Fitting exponential curve to data
If I have a collection of data points that follow an exponential curve relationship, how can I manually construct the equation that defines the best-fit exponential curve for the data?
I assume you are looking for a curve of the form $y=Ae^{kx}$.
For all your data points $(x_i,y_i)$, compute $w_i=\ln(y_i)$.
Find in the usual way constants $a,b$ such that the line $w=a+bx$ is a line of best fit to the data $(x_i,w_i)$.
Then $e^a$ and $b$ are good estimates for $A$ and $k$ respectively.

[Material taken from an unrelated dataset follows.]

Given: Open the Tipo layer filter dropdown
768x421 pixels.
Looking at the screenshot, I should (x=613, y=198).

Added: "Line of best fit" is a huge subject. We describe a basic method, least squares. The idea is to find numbers $a$ and $b$ which minimize $$\sum_{i=1}^n \left(w_i -(a+bx_i)\right)^2.$$ It turns out that the best $b$ and $a$ are given by the following formulas: $$b=\frac{\sum_{i=1}^n x_iw_i -\frac{1}{n}\left(\sum_{i=1}^n x_i\right)\left(\sum_{i=1}^n w_i\right)}{\sum_{i=1}^n x_i^2 -\frac{1}{n}\left(\sum_{i=1}^n x_i\right)^2}$$ and $$a =\frac{1}{n}\sum_{i=1}^n w_i -\frac{1}{n}b\sum_{i=1}^n x_i,$$ where $b$ is given by the previous formula.

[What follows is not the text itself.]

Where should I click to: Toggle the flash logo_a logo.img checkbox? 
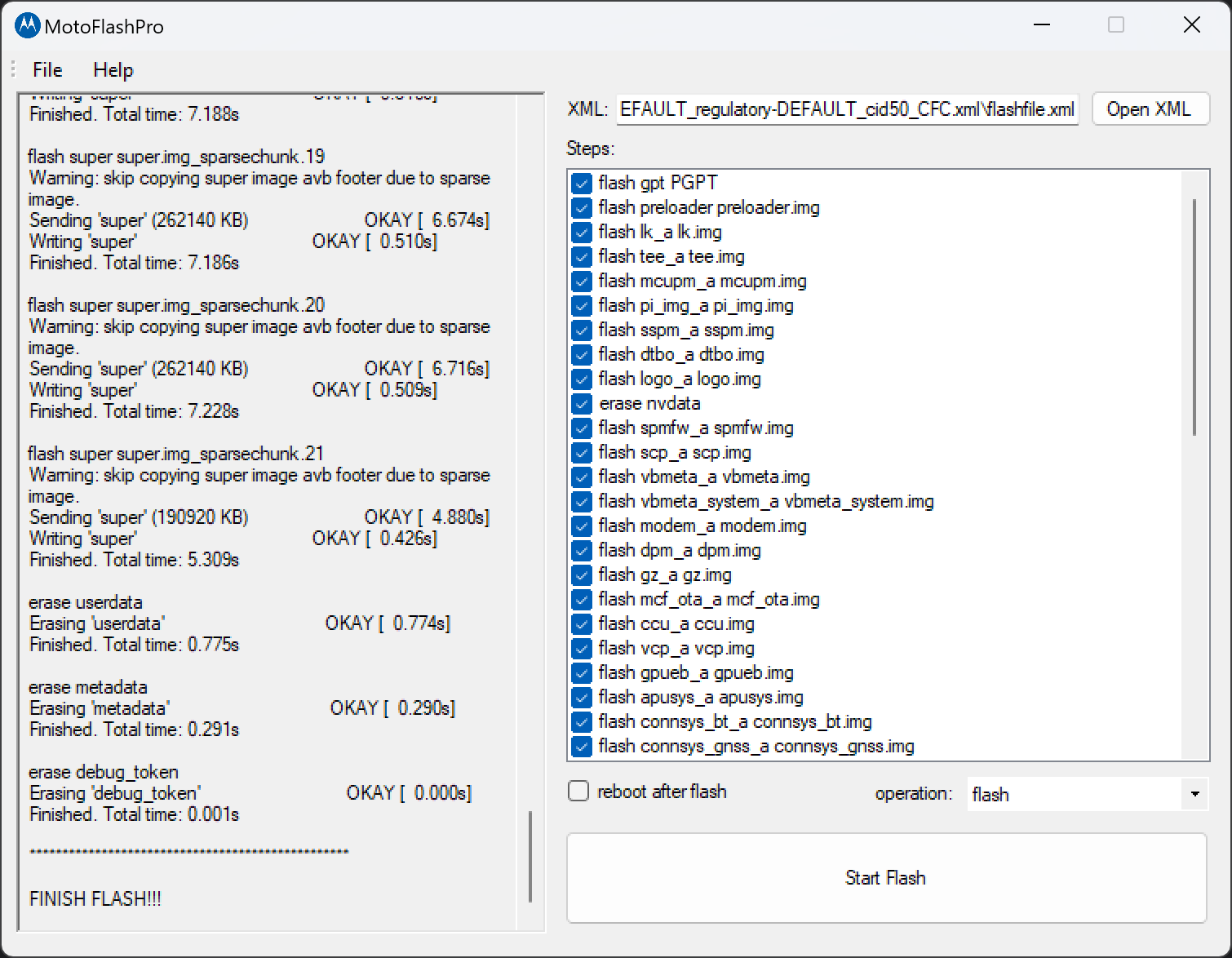pos(582,379)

I suggest you look for "least squares" elsewwhere for a more detailed discussion.
If the function to be fitted is y=A*exp(k*x), then a classical linear regression applied to ln(y)=c+k*x directly leads to the goal. If the function is y=A*exp(k*x)+C, this is more difficult. The usual methods of non linear regression requires a guess of the parameters and iterative computation. A different and non classical method doesn't requires guess nor interation. This traightforward method is shown, with a numerical example, pages 17-18 , in the paper : http://fr.scribd.com/doc/14674814/Regressions-et-equations-integrales
Assuming your functions are of the form $A e^{bx}$, the first step is to take the log of the data and then compute the line of best fit. The slope of the resulting line will give you a good approximation for $b$. The constant term will give you a good approximation to $\log A$. This may not be the exponential of best fit in the true sense because larger errors for large $x$ will be scaled down when taking the log, depends on your needs.